PS 45-120
Synthesizing to teach ecology: Using ethnographic, socioeconomic, and environmental science data to teach undergraduates the actionable science and ethical responses to the challenges imposed upon Arctic Nations by climate change
Undoubtedly before the end of this century, the resiliency of our civilization will be tested by global climate change. Our best hopes of passing these tests depend upon our ability NOW to improve our students’ capacities at synthesizing multidisciplinary knowledge, skills, and ways of knowing so as to enable them to comprehend the magnitude and urgency of the challenges of climate change and engage them in the solutions required for our collective global cultural resiliency. Climate change is presently occurring most rapidly in the Arctic, and the Inuit peoples who live there are now experiencing climate change induced social upheaval comparable to what we all may experience in only a few decades. Thus we have much to learn from their adaptive struggle and about our own capacity for adaptive response.
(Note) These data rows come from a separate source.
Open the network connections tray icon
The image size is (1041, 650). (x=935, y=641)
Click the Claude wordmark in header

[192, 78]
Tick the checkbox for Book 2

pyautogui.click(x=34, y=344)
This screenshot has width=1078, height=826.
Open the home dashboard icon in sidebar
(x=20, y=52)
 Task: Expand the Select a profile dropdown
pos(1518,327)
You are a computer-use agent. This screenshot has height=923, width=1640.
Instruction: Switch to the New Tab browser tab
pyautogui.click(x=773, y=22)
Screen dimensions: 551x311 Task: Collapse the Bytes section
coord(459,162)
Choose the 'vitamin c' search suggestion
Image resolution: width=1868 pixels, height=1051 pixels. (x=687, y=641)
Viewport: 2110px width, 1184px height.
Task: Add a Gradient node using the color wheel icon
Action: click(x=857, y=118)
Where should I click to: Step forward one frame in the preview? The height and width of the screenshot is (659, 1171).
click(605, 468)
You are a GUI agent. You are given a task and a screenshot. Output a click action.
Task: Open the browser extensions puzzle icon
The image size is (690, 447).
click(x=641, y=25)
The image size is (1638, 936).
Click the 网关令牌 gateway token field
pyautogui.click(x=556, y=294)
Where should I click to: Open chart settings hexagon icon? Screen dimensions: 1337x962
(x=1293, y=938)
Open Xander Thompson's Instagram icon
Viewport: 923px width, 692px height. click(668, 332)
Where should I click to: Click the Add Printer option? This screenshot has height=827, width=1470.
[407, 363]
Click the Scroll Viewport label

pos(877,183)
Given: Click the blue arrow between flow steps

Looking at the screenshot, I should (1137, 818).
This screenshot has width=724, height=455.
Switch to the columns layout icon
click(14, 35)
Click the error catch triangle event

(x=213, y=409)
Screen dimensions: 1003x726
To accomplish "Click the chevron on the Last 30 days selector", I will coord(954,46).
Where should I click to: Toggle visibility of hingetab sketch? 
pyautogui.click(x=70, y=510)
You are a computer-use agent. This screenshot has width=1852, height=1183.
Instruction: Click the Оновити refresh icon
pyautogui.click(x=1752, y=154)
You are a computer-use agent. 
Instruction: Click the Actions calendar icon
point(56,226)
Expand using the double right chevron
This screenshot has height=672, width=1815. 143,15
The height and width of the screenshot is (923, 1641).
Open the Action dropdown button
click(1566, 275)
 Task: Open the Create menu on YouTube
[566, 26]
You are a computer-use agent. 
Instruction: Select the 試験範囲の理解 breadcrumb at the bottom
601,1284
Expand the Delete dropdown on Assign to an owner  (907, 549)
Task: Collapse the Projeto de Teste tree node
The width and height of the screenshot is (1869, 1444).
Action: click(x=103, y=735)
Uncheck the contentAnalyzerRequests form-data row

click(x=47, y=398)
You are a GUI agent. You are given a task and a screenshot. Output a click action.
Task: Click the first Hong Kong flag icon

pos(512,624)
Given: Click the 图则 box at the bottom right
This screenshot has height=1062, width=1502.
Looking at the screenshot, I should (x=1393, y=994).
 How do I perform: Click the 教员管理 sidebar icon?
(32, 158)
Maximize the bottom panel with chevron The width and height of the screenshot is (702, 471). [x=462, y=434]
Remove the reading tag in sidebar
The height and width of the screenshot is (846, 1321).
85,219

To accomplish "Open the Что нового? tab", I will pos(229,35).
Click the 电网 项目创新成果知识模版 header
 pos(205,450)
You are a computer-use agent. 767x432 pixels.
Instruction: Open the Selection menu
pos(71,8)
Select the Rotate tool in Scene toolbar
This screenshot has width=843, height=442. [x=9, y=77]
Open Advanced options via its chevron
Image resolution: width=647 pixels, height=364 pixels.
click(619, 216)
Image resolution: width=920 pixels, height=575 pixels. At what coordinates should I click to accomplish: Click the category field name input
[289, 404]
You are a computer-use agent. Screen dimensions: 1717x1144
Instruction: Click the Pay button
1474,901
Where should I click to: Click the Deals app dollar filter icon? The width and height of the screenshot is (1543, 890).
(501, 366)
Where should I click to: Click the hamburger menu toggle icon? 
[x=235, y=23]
In addition, the past decade has seen an explosion in published discourse on the ethics of our responses to climate change, not only in the arctic but globally, as more cases arise where the impacts of climate change disproportionately harm those most vulnerable to it. This rich context forms the content of a multiweek student-centered multidisciplinary jigsaw-based teaching activity we describe in this poster.
Results/Conclusions
Our data on student learning from this activity span five semesters of development, deployment, and revision in Widener undergraduate courses (twice in majors jr/sr ecology, twice in non-majors environmental science, and once in jr/sr "Values Seminar" interdisciplinary capstone). In this activity, students select an Inuit community out of the circum-polar international Inuit distribution and research place-based (1) environmental data on warming of air/ water/ soils, melting sea ice/ glaciers/ permafrost, and ecological data on impacts upon communities of plankton to polar bears, (2) Inuit ethnographic data and traditional ecological knowledge on impacts of climate change on culture, worldview, and ways of living, and (3) social science data on Inuit food security, public health, housing, education, economic development, and other critical measures of social infrastructure. According to student pre-post tests and reflective self-assessments, learning gains occurred in students' (a) understanding of climate change science and anthropogenic causality, (b) understanding place-based and culturally relevant Inuit environmental knowledge, (c) capacity to analyze, integrate, communicate, visualize, and synthesize interdisciplinary knowledge from scientific, ethnographic, and social science sources, and (d) capacity to use utilitarian and deontological ethical arguments to evaluate claims regarding actions to take to improve Inuit cultural survival and resiliency.